Tempo, mediação e reflexão
Tempo de livros. Quando se inaugura uma feira do livro abrem-se diversos temas de debate. Qual o futuro das livrarias e dos livreiros? O livro em papel impor-se-á ou deixar-se-á ultrapassar pelo digital? As pistas de reflexão são múltiplas e as conclusões são difíceis, uma vez que convergem fatores contraditórios. Estamos no centro da relevância da cultura. A difusão dos livros será um dos indicadores da importância da cultura, entre muitos outros. Aqui do que devemos cuidar é da leitura e da aprendizagem. A persistência do livro não oferecerá dúvidas se compreendermos que a memória é a matéria-prima mais importante de uma sociedade civilizada, entre diversas formas de comunicar. Desde o tempo em que os aedos transmitiam oralmente a poesia e a arte até à comunicação digital, há um conjunto vasto de instrumentos, dos copistas a Gutemberg, que devemos pôr ao serviço da cultura. Quem esquecer a memória tende a perder a consciência de que a criação tem lugar num permanente contínuo entre o que recebemos e o que transmitimos. E a leitura permite-nos estabelecer um diálogo vivo com os autores e as gerações que nos antecederam e aqueles a quem transmitimos o nosso testemunho e a nossa capacidade renovadora, suscetível de ligar tradição e modernidade, património e movimento. Seremos, assim, sempre, anões sobre gigantes, com a responsabilidade de criar valor acrescentado na evolução dos tempos.

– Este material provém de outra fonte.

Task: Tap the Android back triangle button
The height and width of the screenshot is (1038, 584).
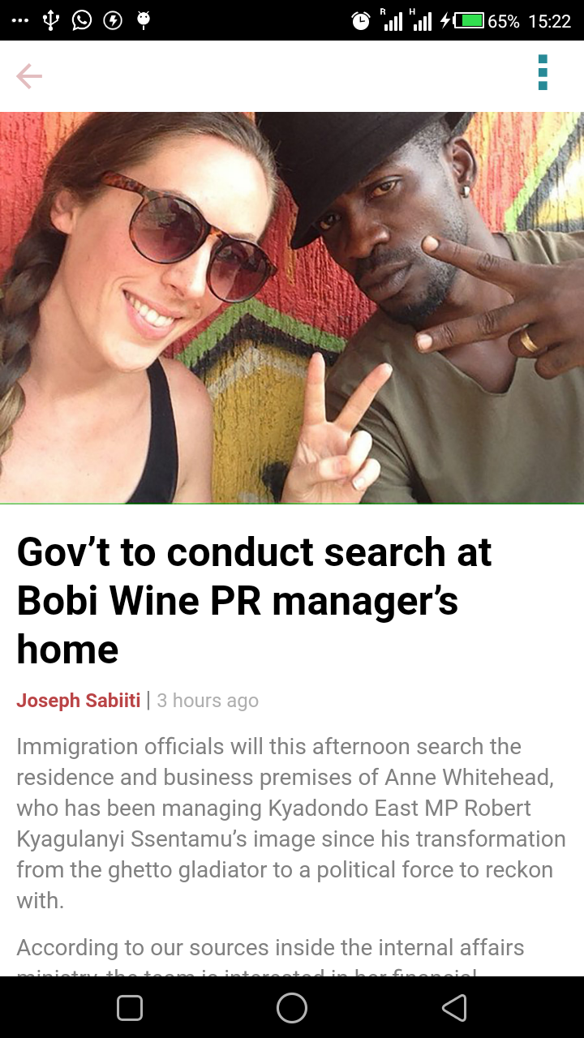Action: [454, 1008]
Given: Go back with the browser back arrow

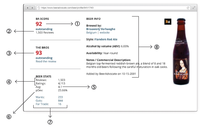Looking at the screenshot, I should pyautogui.click(x=28, y=8).
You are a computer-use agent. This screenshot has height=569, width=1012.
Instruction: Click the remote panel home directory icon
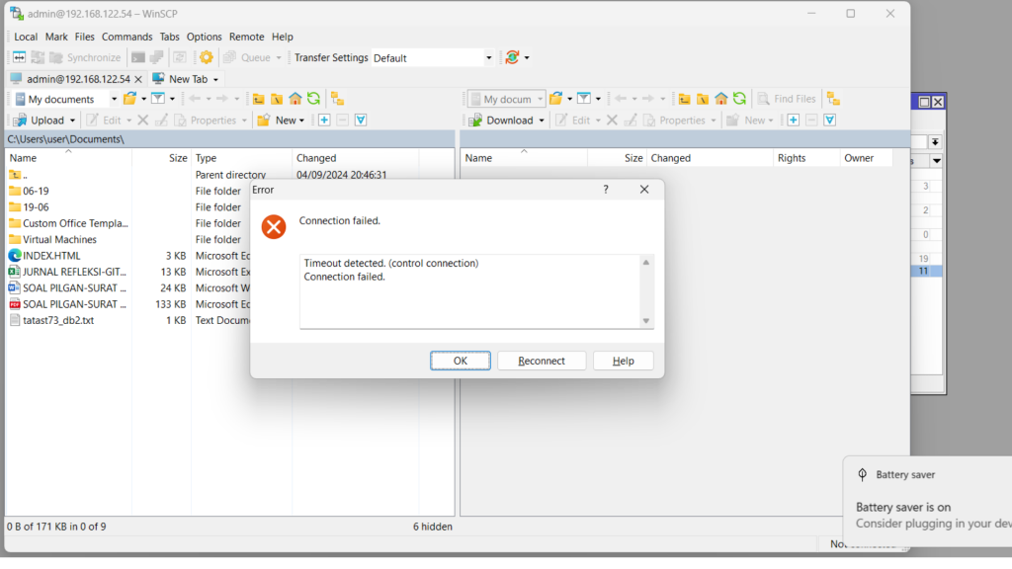coord(721,99)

No livro Personália (Tinta da China, 2021), José Pacheco Pereira revela-nos notas preciosas, capazes de fazer compreender que não estamos sós na História e que a aprendizagem se faz através do exemplo e da experiência. Nessa linha, o autor tem tido uma ação de grande importância na defesa da memória, designadamente através da sua biblioteca e arquivo, bem como dos blogues Abrupto e Ephemera, tendo-se dedicado à preservação de livros, periódicos, documentos e objetos ligados à memória da história contemporânea portuguesa. De facto, o amor aos livros significa o desejo de compreensão da humanidade e da civilização. Não há património cultural sem a consciência da importância do tempo. Num dos textos do citado livro, é recordada a visita da rainha Vitória aos soldados feridos, vindos "dos campos de batalha da Crimeia. Estes soldados eram dos Coldstreams, um regimento escocês criado no século XVII pela dureza dos seus soldados, tropas de fronteira, tropas de chão. É provável que os feridos que a rainha foi ver tivessem vindo da batalha de Inkermann travada em novembro de 1854, numa manhã de nevoeiro. Foi uma "batalha de soldados", batalha de infantaria, a mais cruel das batalhas, opondo ingleses e russos. O resultado foi inconclusivo, ninguém ganhou, as batalhas decisivas da guerra só se deram depois. A rainha Vitória, anotou no seu diário a impressão dramática que encontrou nos jovens amputados ou atravessados por tiros que os desfiguraram. A emoção da rainha foi genuína com especial preocupação com a situação dos jovens soldados. "Os que serão desmobilizados receberão pensões mínimas que não serão suficientes para viver". E a rainha prometeu fazer tudo o que pudesse, e "alguma coisa sabe-se que fez". Os acontecimentos históricos estão cheios de implicações contraditórias - e o gesto da rainha, quer ao visitar as vítimas, quer ao interessar-se pelo seu estado, quer ao preocupar-se com o seu futuro significa como a cultura está ligada à humanidade, à memória, ao reconhecimento da dignidade de todos, à compreensão da regulação dos conflitos, da legitimidade das instituições, da prevenção da paz, do reconhecimento dos direitos fundamentais, do respeito e da responsabilidade. A recordação do efémero permite ligar lembrança e democracia, não apenas como método de ação, mas como sistema de valores, que exige tempo, mediação e reflexão.